Their names and political parties change each election season. Yet they bear
the same spirit. That’s the still scene in nearly 60 years of our contemporary
history. A crowd of different faces. But it’s all a going and coming of the
same political and economic philosophy. The abiku or ogbanje of Nigerian
politics. Let’s seek help from the epigrammatic declaration of the 19th-century
French critic, journalist and novelist, Jean-Baptiste Alphonse Karr. He wrote: "Plus ça change, plus c’est la même chose.’’ Loose meaning: The more things
(appear to) change, the more they stay the same.
The question is: can we spot a difference
between one man who has been in office for a century flaunting the same
feckless ideas about government and a changing cameo of rulers who displace
each other periodically with a display of the same jejune notions over the same
period? Are the choices so constricted between having one man do the bad
government over a long time and having a chain of others share the long season
of bad government among persons of the same destructive ideas? What’s
paramount, deep-seated content and quality of governance that improves a lot of
the masses or it’s ephemeral ‘democratic’ appurtenances that perpetually flawed
elections and their gladiators more prized than the people?
So Sudan has been a quest to rid the country first, of a man and his gang who
prevented the people from benefiting from advantageous politics, and secondly,
to deal with the military who are hijacking the liberation agenda after the
removal of al-Bashir. The world is empathizing with the Sudanese nationalists
as they watch them move from one phase of the ongoing struggle to another.
Nor has Hong Kong escaped the global gaze.
Hong Kongers have been holding unprecedented protests involving hundreds of
thousands of citizens demonstrating against a bill requiring the extradition to
China for suspects accused of criminal misdeeds like murder and rape. The
authorities have been forced to scrap the law, but the streets and other
visible public places are not empty. The protests are spreading to accommodate
comprehensive demands for ‘democratic’ changes to enable more people to access
political power in the territory. The point to note in Hong Kong is that the
people have had their way in overthrowing a law they didn’t want. The
government’s way shouldn’t count in the long run if it contradicts the
yearnings of the people. A common challenge to noxious official policies like
what Hong Kongers succeeded in aborting is needed to teach psychological
lessons, the chief being that the dustbin is the home place of a piece of
legislation that is detested by the populace. The government does not need to
go round in circles over anti-people decisions that draw out protesters.

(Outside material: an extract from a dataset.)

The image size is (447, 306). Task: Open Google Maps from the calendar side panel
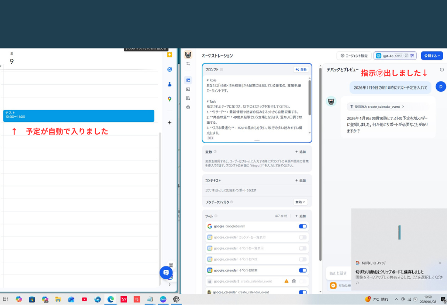(170, 98)
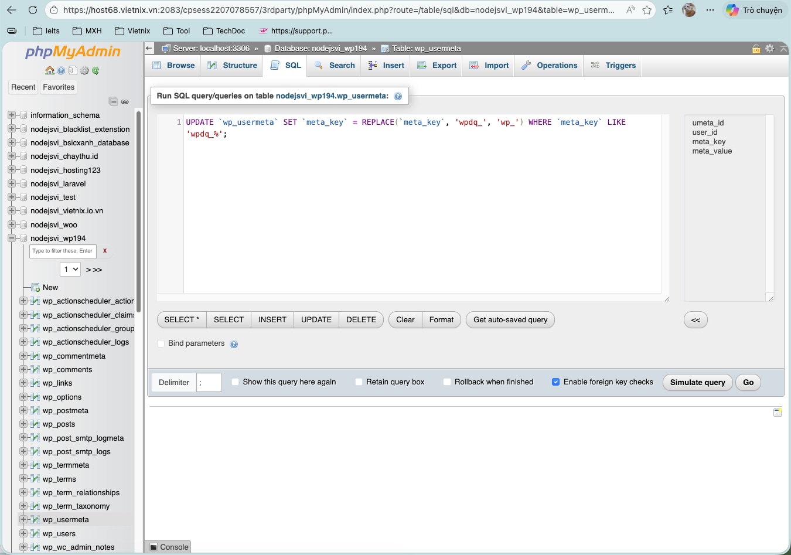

It is also a flight from reality to claim, as
the amiable presidential media spokesman, Garba Shehu did the other day that
‘‘the days of … revolutions are over.’’ They are not over, according to what’s
going on around us. But we won’t see it if were play the experience of Rip Van
Winkle. In Washington Irving’s fiction of colonial America setting, Rip Van
Winkle falls asleep for 20 years. When he wakes up, he has missed one of the
biggest events in world history, the American Revolution. The Poet Laureate of
Great Britain in the 19th century, Alfred Lord Tennyson, wrote a poem, Idylls
of the King, where the main character expresses the dynamics of unavoidable
change: ‘’The old order changeth, yielding place to new, And God fulfills
himself in many ways, Lest one good custom should corrupt the world.’’
As long as there is a secular society with
manifestations symptomatic of imperfections, injustice, inequality, illiteracy,
ignorance, poverty, corruption, etc. all due to a baneful and godless
administration of state resources, there will be demand for radical and
disruptive changes. Shehu can’t deny that we’ve had the Arab Spring uprisings
in the Middle-East and North Africa at this age. We are also ear- and
eyewitnesses to the current clamour in the Sudan, Algeria and Hong Kong. A
corroded structure can’t withstand a strong current.